**DA FARE**:
[1] Copia alla lettera il passo della recensione su Rahel Varnhagen che inizia con "LIBRI, Recensioni, Hannah" e termina con "Il Saggiatore, 1988.".
[2] Prosegui la recensione su Rahel Varnhagen riprendendo subito dopo l'ultima frase riportata.

**ESTRATTO SCELTO**:

--------------------------------------------------

LIBRI, Recensioni, Hannah Arendt, Rahel Varnhagen. Storia di un’ebrea, Il saggiatore, 1988

by Donatella Massara on ottobre 13, 2014

Hannah Arendt, “Rahel Varnhagen. Storia di un’ebrea” Lea Ritter Santini (a cura di), Il Saggiatore, 1988.
La biografia di Rahel Levin Varnhagen (1771-1833) Hannah Arendt iniziò a scriverla nel 1930, dopo la sua tesi di dottorato sul concetto d’amore in Agostino svolta con K. Jaspers, nel 1929. Hannah Arendt aveva a disposizione il Diario di Rahel che era stato pubblicato alla sua morte nel 1834. Raccoglieva materiale e decifrava la calligrafia di Rahel e la sua originale scrittura nei documenti, lettere e note, dell’archivio Varnhagen.

--------------------------------------------------

(Voci di dati archiviati)
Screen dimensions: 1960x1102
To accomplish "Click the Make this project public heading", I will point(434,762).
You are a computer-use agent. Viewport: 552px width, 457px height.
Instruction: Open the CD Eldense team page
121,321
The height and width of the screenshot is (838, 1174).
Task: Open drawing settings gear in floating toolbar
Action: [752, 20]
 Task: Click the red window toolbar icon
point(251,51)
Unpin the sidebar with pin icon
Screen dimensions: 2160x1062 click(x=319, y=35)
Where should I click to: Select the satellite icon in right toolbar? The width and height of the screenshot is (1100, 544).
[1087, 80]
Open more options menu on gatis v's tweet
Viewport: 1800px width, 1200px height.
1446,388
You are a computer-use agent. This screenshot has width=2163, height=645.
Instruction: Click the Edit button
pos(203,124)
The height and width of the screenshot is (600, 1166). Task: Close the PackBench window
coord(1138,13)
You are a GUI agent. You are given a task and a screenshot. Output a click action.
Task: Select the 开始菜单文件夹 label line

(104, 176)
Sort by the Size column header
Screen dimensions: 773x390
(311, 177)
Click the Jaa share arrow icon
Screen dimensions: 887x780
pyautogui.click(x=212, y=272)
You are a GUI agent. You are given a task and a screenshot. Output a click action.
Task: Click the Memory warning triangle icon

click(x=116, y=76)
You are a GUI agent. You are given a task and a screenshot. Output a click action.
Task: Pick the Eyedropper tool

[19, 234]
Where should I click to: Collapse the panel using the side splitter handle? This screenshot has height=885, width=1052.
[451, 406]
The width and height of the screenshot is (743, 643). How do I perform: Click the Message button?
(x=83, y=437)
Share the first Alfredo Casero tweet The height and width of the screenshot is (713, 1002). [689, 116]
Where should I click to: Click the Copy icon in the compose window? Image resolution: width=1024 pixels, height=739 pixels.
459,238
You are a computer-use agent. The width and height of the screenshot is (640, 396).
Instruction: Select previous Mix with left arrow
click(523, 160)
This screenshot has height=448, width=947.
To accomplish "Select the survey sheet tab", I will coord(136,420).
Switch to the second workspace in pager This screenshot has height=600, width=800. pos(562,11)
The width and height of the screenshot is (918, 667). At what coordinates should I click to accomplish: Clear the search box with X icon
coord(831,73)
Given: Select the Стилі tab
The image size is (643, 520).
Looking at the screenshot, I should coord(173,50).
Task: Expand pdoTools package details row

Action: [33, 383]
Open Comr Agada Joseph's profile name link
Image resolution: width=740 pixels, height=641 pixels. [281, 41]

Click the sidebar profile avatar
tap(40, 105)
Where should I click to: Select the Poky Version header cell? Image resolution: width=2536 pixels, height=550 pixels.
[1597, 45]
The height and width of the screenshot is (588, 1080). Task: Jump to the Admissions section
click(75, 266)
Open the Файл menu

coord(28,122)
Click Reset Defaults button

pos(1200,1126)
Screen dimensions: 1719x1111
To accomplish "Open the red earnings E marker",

--------------------------------------------------

**RISULTATI PER COMPITO**:
[1]
LIBRI, Recensioni, Hannah Arendt, Rahel Varnhagen. Storia di un’ebrea, Il saggiatore, 1988

by Donatella Massara on ottobre 13, 2014

Hannah Arendt, “Rahel Varnhagen. Storia di un’ebrea” Lea Ritter Santini (a cura di), Il Saggiatore, 1988.

[2]
Un fondo che era conservato alla Biblioteca di stato di Berlino e venne considerato distrutto dopo la guerra e la divisione della Germania. In realtà nel 1976 fu scoperta la conservazione dei materiali dell’archivio Varnhagen in Polonia, oggi sono a Cracovia, nella Jagiellònska Biblioteka. Nel 1933 Hannah Arendt lascia la Germania. Al libro mancavano due capitoli di chiusura. Come dice lei stessa nel 1958, quando il libro esce, questi capitoli li aveva scritti da più di 20 anni e «che mi sia decisa a tirare fuori il manoscritto fuori dal cassetto in cui, alla fine dopo varie peripezie, era felicemente arrivato, lo devo esclusivamente allo stimolo e al generoso aiuto dell’Istituto Baeck”. Il libro appare prima in traduzione inglese e dopo in lingua originale nel 1959. La filosofa aveva già pubblicato “Le origini del totalitarismo”, nel 1951, vari saggi di critica letteraria, “Vita activa” nel 1958. Grande merito per la pubblicazione lo riconosce alla sua segretaria Lotte Kohler (la si vede anche nel film di Margarethe von Trotta “Hannah Arendt”) che ricontrollò tutte le citazioni del testo.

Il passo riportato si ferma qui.